PROVIDED RECORDS -

————————

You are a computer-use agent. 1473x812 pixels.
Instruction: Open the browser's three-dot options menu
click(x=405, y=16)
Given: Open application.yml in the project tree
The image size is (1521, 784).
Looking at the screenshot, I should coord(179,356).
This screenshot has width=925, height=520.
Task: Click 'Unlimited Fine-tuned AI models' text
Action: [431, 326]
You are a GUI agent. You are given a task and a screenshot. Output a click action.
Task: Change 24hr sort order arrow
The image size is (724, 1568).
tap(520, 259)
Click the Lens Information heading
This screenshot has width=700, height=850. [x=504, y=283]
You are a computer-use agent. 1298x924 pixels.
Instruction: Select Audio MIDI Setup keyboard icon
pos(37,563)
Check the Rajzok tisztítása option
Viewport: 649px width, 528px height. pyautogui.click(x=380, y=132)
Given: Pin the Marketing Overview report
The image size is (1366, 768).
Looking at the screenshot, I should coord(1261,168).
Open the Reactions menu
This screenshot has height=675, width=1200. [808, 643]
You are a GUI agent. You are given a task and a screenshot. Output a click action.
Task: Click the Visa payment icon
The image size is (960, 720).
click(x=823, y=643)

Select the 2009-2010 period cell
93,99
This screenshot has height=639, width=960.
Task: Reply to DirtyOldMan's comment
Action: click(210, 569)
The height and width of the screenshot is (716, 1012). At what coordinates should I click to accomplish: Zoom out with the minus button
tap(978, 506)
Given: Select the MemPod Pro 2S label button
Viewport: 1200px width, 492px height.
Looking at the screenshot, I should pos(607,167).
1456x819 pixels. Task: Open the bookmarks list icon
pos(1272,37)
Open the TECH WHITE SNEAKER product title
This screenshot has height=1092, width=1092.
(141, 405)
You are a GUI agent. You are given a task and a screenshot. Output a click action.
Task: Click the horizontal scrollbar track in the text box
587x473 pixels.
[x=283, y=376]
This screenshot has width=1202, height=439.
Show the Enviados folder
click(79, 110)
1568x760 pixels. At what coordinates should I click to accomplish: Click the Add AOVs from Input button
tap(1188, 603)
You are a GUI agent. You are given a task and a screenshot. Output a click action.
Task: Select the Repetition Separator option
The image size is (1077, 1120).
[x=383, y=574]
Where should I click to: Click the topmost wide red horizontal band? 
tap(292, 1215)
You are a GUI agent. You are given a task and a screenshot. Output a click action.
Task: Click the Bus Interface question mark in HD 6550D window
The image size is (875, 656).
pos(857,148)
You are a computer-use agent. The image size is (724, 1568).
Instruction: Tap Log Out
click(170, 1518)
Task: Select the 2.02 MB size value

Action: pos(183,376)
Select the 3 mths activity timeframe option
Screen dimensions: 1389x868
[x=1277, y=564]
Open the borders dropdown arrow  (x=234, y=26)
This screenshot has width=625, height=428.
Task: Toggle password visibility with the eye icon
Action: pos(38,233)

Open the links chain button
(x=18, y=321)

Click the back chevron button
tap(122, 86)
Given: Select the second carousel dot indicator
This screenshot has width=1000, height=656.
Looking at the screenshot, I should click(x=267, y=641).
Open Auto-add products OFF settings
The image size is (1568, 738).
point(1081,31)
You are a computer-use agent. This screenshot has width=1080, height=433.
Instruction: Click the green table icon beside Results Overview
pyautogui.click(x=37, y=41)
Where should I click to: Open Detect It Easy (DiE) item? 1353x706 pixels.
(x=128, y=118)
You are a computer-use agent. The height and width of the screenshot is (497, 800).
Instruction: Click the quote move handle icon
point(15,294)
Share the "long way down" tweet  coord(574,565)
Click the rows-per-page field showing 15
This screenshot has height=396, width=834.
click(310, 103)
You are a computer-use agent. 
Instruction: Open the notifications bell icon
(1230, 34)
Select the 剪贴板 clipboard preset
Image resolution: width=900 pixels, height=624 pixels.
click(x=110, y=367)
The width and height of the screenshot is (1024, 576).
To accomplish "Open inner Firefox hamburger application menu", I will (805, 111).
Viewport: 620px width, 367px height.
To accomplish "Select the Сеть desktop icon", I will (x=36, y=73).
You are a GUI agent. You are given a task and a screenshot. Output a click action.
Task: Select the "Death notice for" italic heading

————————

WHAT YOU NEED TO DO - Copy out the lines of the entries verbatim, beginning with the line that contains "Given: Open application.yml" and continuing through the line that contains "click(x=823, y=643)", with both of those lines included.

RESPONSE -
Given: Open application.yml in the project tree
The image size is (1521, 784).
Looking at the screenshot, I should coord(179,356).
This screenshot has width=925, height=520.
Task: Click 'Unlimited Fine-tuned AI models' text
Action: [431, 326]
You are a GUI agent. You are given a task and a screenshot. Output a click action.
Task: Change 24hr sort order arrow
The image size is (724, 1568).
tap(520, 259)
Click the Lens Information heading
This screenshot has width=700, height=850. [x=504, y=283]
You are a computer-use agent. 1298x924 pixels.
Instruction: Select Audio MIDI Setup keyboard icon
pos(37,563)
Check the Rajzok tisztítása option
Viewport: 649px width, 528px height. pyautogui.click(x=380, y=132)
Given: Pin the Marketing Overview report
The image size is (1366, 768).
Looking at the screenshot, I should coord(1261,168).
Open the Reactions menu
This screenshot has height=675, width=1200. [808, 643]
You are a GUI agent. You are given a task and a screenshot. Output a click action.
Task: Click the Visa payment icon
The image size is (960, 720).
click(x=823, y=643)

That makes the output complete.